Hitei-hime stares at him, eyes wide, speechless.

"No," she says faintly after a pause, "No. It's not like that at all."

(It's a relief, because Shichika never could, and could never tell her that he'll never manage to.)

––

He ends up accompanying Hitei-hime back to Owari, as a bodyguard.

He also ends up, just as he had foreseen, sitting by Togame's grave at the outskirts of the city, watching the sky grow dark, and the stars glitter overhead. Once, just as he had met her, he had told her he liked the way her eye sparkled like jewels. He still thinks the stars, and all the jewels Hitei-hime wears, do not compare.

"I'm back," Shichika says at last. "I don't expect Hitei-hime to be pleased with what I'm doing, but I think that's alright."

He lays his hand atop the pile of rocks on her grave. Neither travellers nor bandits have disturbed them, which is a small relief.

"I didn't think I'd come here again, but Hitei-hime asked, and she wanted a bodyguard."

He flopped onto his back.

"I think I'm replacing Emonzaemon. Or maybe not. She doesn't scheme as much as she used to. I don't think she has anything to scheme towards."

He paused. "If I said that I would marry her, even without falling for her, would you be angry? I think Togame understands that she is the only one I have fallen for, but..."

It was easier to bury her, and easier to face the Shogun's men and Emonzaemon with a death wish, but following her order to live may have been the cruellest, hardest thing of all.

––

He tells Hitei-hime 'yes'.

He does not add that he will not– _cannot_ fall for her.

But Shichika wonders if Hitei-hime does not already know this without him needing to tell her.

(On their wedding night, Hitei-hime's hair is not as soft as Togame's had been, on the one time she wrapped her long, long hair around him so he could remember who she was. In candlelight, it gleams like gold to Togame's silver.

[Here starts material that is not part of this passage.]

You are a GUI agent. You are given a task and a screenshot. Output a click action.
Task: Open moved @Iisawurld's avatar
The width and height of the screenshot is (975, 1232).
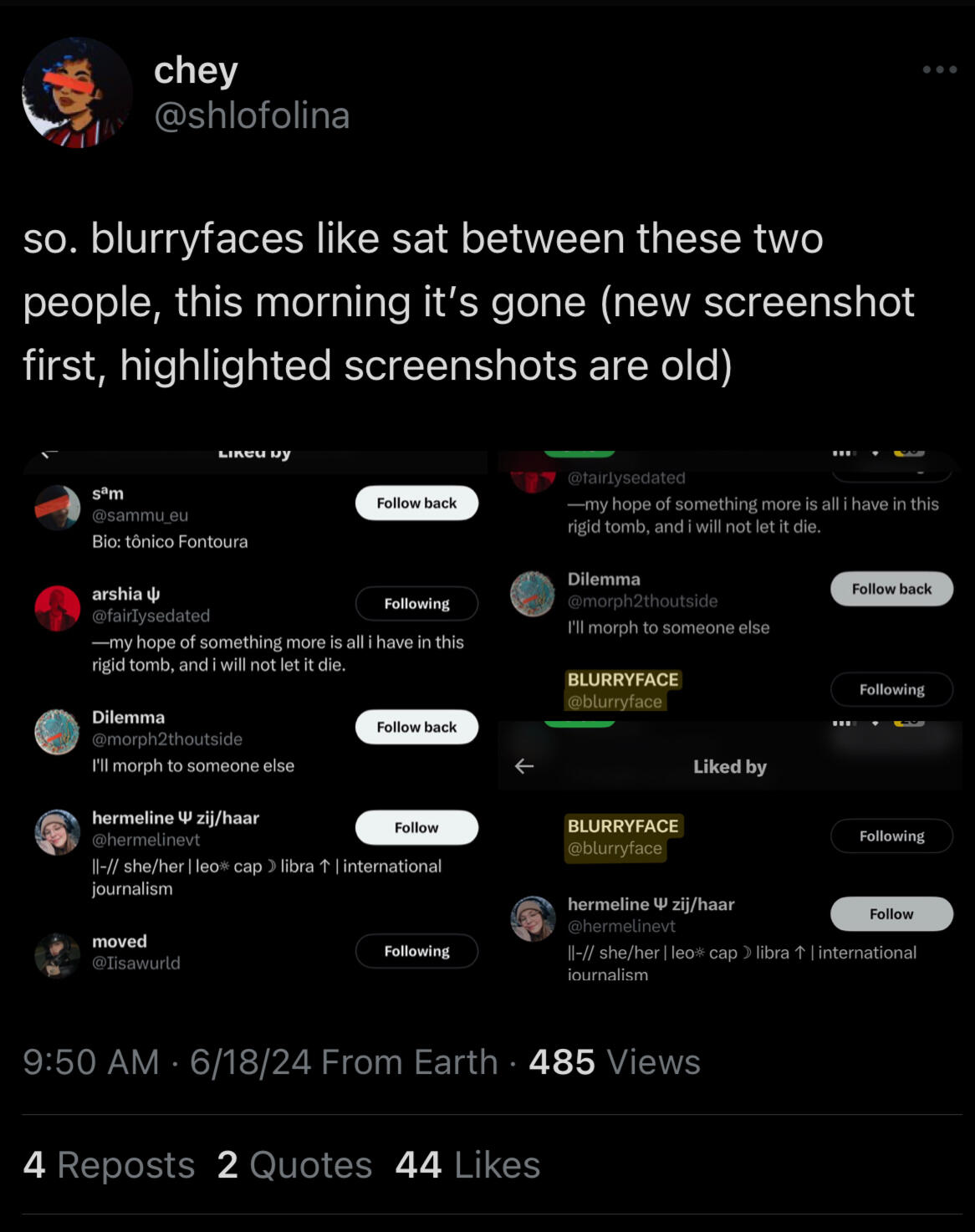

He does not think he's been unfair to Hitei-hime, because she keeps her eyes fixed on the polished white mask hanging on the wall for the whole night.)

––

Shichika goes to Zanki-san, and she beats him in five games of _shogi_ before she answers any of his questions about running a dojo.

"It's not impossible," she says, neatly beating him for the sixth time. "But it may be difficult to run a sword school where you cannot use a sword."

"In Kyotoryuu, you _are_ the sword," he replies stubbornly.

"Nevertheless," Zanki says. "I have a hard time as it is." Her dojo was still empty, even though it had nothing to do with her return to being a _shogi_ player.

He watches her take his knight.

"By the way," she adds, "what happened to the woman you were travelling with? She's a much better player than you are, Shichika-san."

"She was killed," Shichika says shortly. "At the very end of our journey. With a Deviant Blade."

Zanki pauses before she captures his general.

"I am very sorry to hear that," she says, her voice measured. "But to run a dojo is to be a _shogi_ player – you must understand strategy."

He wants to say that it was Togame who had done that for him, but keeps it back. It's time enough he learns for himself.

––

Hitei-hime summons him back to Owari. Properly, with a messenger and a wax-sealed scroll, all too fancy for what Shichika cares for. No doubt he wasn't too hard to find, in the dojo without any students.

"What's that?" Zanki asks after soundly beating him in another round of practice.

"I'm being called back—" _home_, but Owari isn't really home, "to Hitei-hime."

"Hitei-hime?"

"My wife," he explains.

"You married?"

Perhaps he should have tried harder on 'catching up' with her.

"It seemed like the thing to do," he says, thinking about returning to Owari and the idea of home, and never really having had a home since the island. Searching for the Deviant Blades, he'd never thought about home, other than returning back to Nanami, and after he killed Nanami, he'd thought about a future with Togame, and after Togame fell to Enmonzaemon's attack...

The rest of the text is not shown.